2 heures d’attentes supplémentaires – il est maintenant 23.00 – pour s’entendre dire qu’il suffit de prendre un taxi et d’envoyer ultérieurement les factures pour remboursement. A qui ? Comment ? on n’en sait rien et puis, pourquoi ne pas l’avoir dit avant ?

Vivement les vacances parce que là c’est inacceptable !

Lendemain 16.00, un SMS m’informe que le vol aura lieu à 17.30, le panneau indique toujours 17.00 et au micro une hôtesse nous donne 20.30 comme heure de départ probable. Le touriste américain, s’il sait faire montre de bravoure dans les trains, est aussi capable de montrer son mécontentement dans les aéroports.
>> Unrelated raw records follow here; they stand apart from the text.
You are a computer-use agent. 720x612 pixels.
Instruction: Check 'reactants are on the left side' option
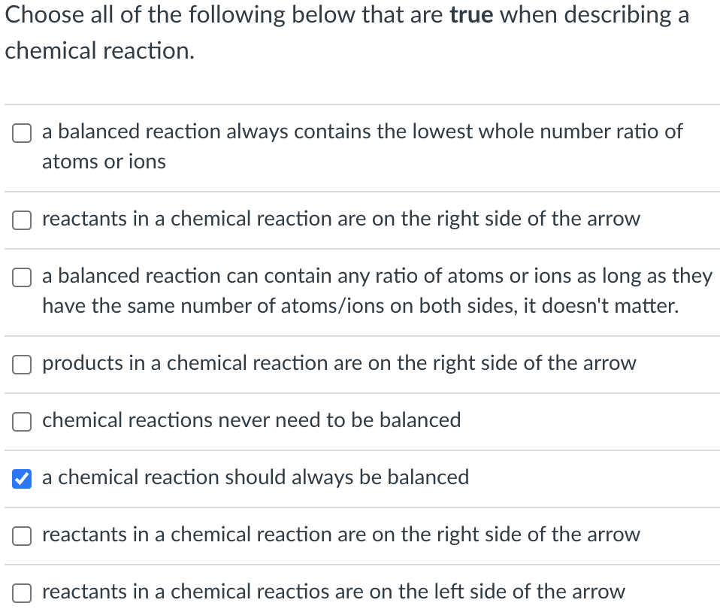pyautogui.click(x=22, y=593)
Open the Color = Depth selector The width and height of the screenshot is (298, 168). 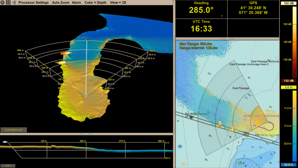[95, 2]
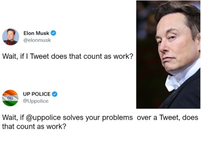
Task: Open the large photo of man in tuxedo
Action: pyautogui.click(x=168, y=54)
Là, il y en a environ 400 … Est-ce que quelqu’un gère quelque chose ?

Game Over. Client perdu.

Pour information, le vol part finalement à 18.30. Une journée de vacances perdue et pas un seul geste n’a été fait ni sur le coup ni plus tard. En revanche je reçois toujours régulièrement les publicités Air France par mail …

Les leçons à retenir sur cette mauvaise gestion d’une situation de crise

Unicité de l’information : Dans une situation déjà sensible en termes de relation client, donner des informations divergentes produit un effet dévastateur. Il faut que la même information soit diffusée quel que soit le canal et pour cela il faut centraliser toute l’information dans une solution CRM, par exemple.

Subsidiarité : Pourquoi le personnel au sol n’a pas la main sur l’envoi de SMS aux passagers ? Il faut donner aux acteurs directement concernés et informés la main sur les outils de communication et que ceux-ci permettent de communiquer de façon réactive.

Réactivité & Transparence : durant tout le processus, ce fût en permanence « Trop peu, trop tard ». Lorsqu’un service est défaillant, le dire au client, c’est toujours mieux que d’attendre qu’il ne s’en rende compte.

Qu’aurait-il fallu à Air France pour mieux gérer cette situation ? Des outils de communication performants s’appuyant sur une base de données unique et suffisamment simples pour être utilisés par tous les acteurs.